#### [Selected passage]
▼

Study reveals molecular basis of botulism toxin's deadly activity

Dec 14, 2006

In the study, the scientists reveal the mysterious structural basis of the remarkably strong interaction that botulinum toxins form with nerve cells, a union so robust that a single toxin molecule can completely incapacitate a nerve cell. Because of this action, even in minute quantities these toxins are potentially deadly, leading to muscle weakness, paralysis, and sometimes respiratory failure.

"The structure finally helps to answer part of the mystery of how a very large protein can search through the body and locate the neuromuscular junction with such high affinity and specificity," says Scripps Research Professor Raymond Stevens, an author of the paper who has studied botulinum toxins for many years.

The toxins responsible for botulism are produced by the bacterium Clostridium botulinum. Humans can get the toxins from tainted food, certain wounds, and gastrointestinal tract colonization by the bacteria, the latter being particularly dangerous for infants. There is also growing concern that botulinum toxins might be used as weapons, with the Centers for Disease Control ranking them as one of the six highest-risk threats for bioterrorism.

Scientists had suspected for many years that botulinum toxins bind with nerve cells through a two-step process, but the details were unknown. Using x-ray crystallography on type B (there are seven structurally and functionally related botulinum neurotoxins, serotypes A through G) in action with receptors, the Scripps Research investigators took a molecular snapshot of regions critical to the process. Analyzing the data along with colleagues at the University of Wisconsin, Madison, and the Howard Hughes Medical Institute led to the discovery of just how the binding proceeds.

Botulinum toxins first attach to a portion of a protein found on the surface of nerve cells that mates with two parallel, narrow grooves on the toxin. Because this protein receptor is only exposed on active cells, the toxins target those nerves that are most important to a victim, such as muscles needed for breathing that are constantly in use.

The team was also able to model the structure of the second step in the process, where a separate region of a botulinum toxin binds with a sugar known as a ganglioside that acts as a second receptor. The gangliosides are found on the nerve cell surface close to the protein receptor. This double binding to the nerve cell orients the toxin in such a way that it can penetrate the nerve cell and break apart proteins that are essential to proper transmission of nerve signals.

Solving the structures opens the possibility of developing new botulism treatments, including improved small molecule drugs, vaccines, and antibody therapies.

Currently, botulism treatment rests on a cocktail of antibodies derived from horses. Because the antibodies are not human, rejection is a pervasive problem with severe potential side effects, including anaphylactic shock. The development of new types of antibodies could be a boon for treatment, and this possibility is explored by Stevens and colleagues in a paper to be published in Nature Biotechnology later this week.

▲

#### [Exercise data]

▼

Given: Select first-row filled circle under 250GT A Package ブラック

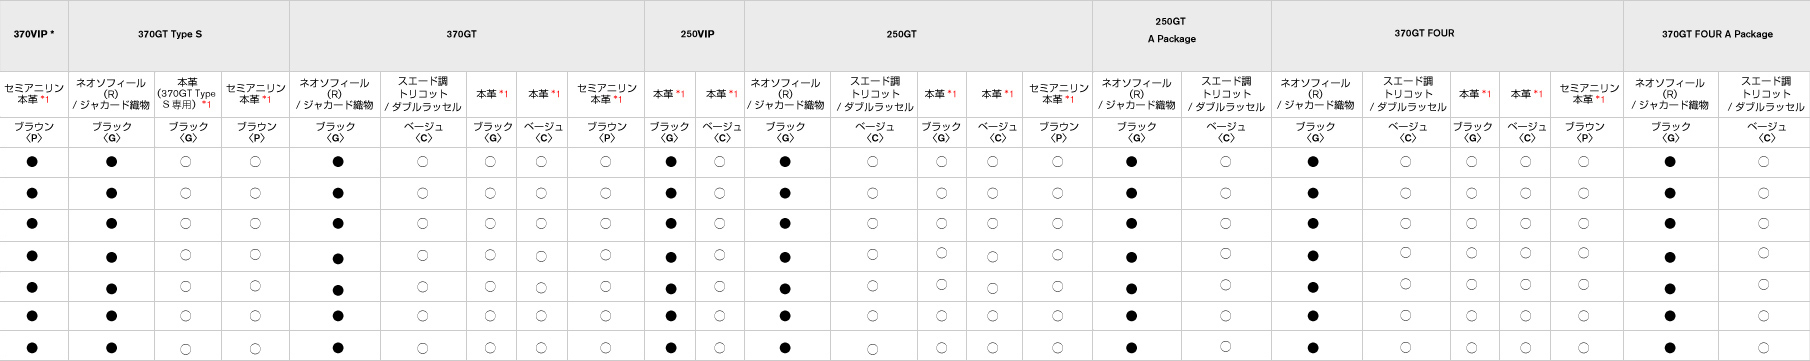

▲

#### [To do]
a) Do these statements agree with the botulism toxin article? (i) The toxins that cause botulism are made by the bacterium Clostridium botulinum. (ii) The researchers used x-ray crystallography on the type A toxin. (iii) Botulism is currently treated with antibodies taken from horses. Answer yes or no for each, quoting the words of the article that decide it.
b) Copy out the part of the botulism toxin article that runs from "Currently, botulism treatment" down to "later this week.", keeping the wording unchanged.
The data above comes from a separate source and has no connection to the botulism toxin article.

#### [Answers below]
a)
(i) Yes: "The toxins responsible for botulism are produced by the bacterium Clostridium botulinum."
(ii) No: "Using x-ray crystallography on type B"
(iii) Yes: "Currently, botulism treatment rests on a cocktail of antibodies derived from horses."

b)
Currently, botulism treatment rests on a cocktail of antibodies derived from horses. Because the antibodies are not human, rejection is a pervasive problem with severe potential side effects, including anaphylactic shock. The development of new types of antibodies could be a boon for treatment, and this possibility is explored by Stevens and colleagues in a paper to be published in Nature Biotechnology later this week.